For years, my father would tell me “Dan, you really need to delete your voicemails.”
“How can I reach you,” he’d challenge, “if every time I try and call or leave a message, your voicemail is full?”
No matter how many times I tried explaining the premise of “SMS text messages” to my father, it never seemed to click. If he wants to try and reach me, he will call me. Point blank. Period. As frustrating as this might've been for me in college, I just chalked it up to him being old fashioned.
See, my father -- and yours, I imagine -- comes from a time when text messages didn’t exist. I mean, the majority of our parents grew up during a time when cell phones, in general, didn’t exist. When they were your age and they wanted to contact their friends, they’d just knock on each other's front doors or meet outside in the street. There surely weren’t any “group texts” back then.
To the generation before us, the idea of sending a “text” message may seem sort of, I don’t know, impersonal.
That being said, for us “Millennials,” in the year 2016, texting is far from a secondhand form of communication. It’s just more convenient, that’s all. The idea of picking up a telephone and having a full conversation from start to finish has become outdated.
Nobody wants to have “full” conversations anymore; we want to get our message across as quickly as possible and move on with our day. When you’re just looking to catch up or shoot the sh*t, it’s simply easier to send a text then engage in an entire conversation over the phone.
Texting doesn’t require every ounce of one’s attention to carry out. You can play video games and text. You can watch television shows and text. You can cook dinner and text. All of these things become extremely difficult to carry out when you’re holding a phone to your face.
If you’re watching a football game with some friends, you might be capable of having a conversation with someone else who’s not there...but probably not over the phone. Not only would it be distracting for you -- but it would be extremely rude to all of the people you’re with, too.
Sure, you might want to speak on the phone on certain occasions, but sometimes circumstance makes it difficult, which was the case for many of those times I was mentioning back in college, when my parents would call me.
I lived in a f*cking frat house for krissakes [sic]. It wasn’t always easy to pick up my cell phone and have a nice quiet conversation. Although, sure, I wanted to talk to my parents, but given my surroundings, it was just more sensible to have that conversation over text, especially if it was regarding something fairly insignificant.
Today, I feel like phone calls mean something entirely different from what they might’ve five, 10 years back. Nowadays, the only time I expect a phone call is when there’s an emergency of some type. If I see a call from someone (outside of my parents) at, like, 10 pm on a weeknight -- I’m expecting to hear something urgent.
If my buddy calls me just to tell me that Carmelo had a good game...my response would probably be something along the lines of, are you kidding me, dude, I watched the game -- couldn’t you have just texted me that?
See what I mean? Certain things don’t require a full phone call. Phone calls are ordeals; they tend to make me anxious. Trivial bits of conversation should be left to text messages.

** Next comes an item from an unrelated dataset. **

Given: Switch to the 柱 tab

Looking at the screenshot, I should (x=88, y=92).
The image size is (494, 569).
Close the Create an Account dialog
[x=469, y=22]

Whenever somebody I don’t really love calls my phone, I instantly start thinking of the quickest exit strategy -- usually easier said than done.
Once you’re engaged in a telephone conversation, you need to constantly come up with things to speak about to avoid awkward silence. And it ain’t like you’re sitting back on the couch with your boys discussing the best plan of action cumulatively -- you need to think on your toes and respond on site.

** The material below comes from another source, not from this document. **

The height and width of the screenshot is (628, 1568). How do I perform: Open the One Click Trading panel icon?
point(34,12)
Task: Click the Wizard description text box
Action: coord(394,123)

And if you’re speaking to a woman you’re interested in, you need to be extremely careful of the things you say before you say her. Texting, on the other hand, allows you to compose yourself before saying something you may regret later.
In short, if you’re looking to contact a “Millennial” (there’s something so funny about that word), shoot him or her a text first. Don’t take it personally. Like we’ve discussed, there are a number of reasons someone might not be answering your call -- none of which rest with his or her hatred for you.
It’s simply a changing of the times. While phone calls might’ve been the premier form of communication -- even just a few years ago -- people today are growing further and further apart from verbal conversations, as eerie as that sounds.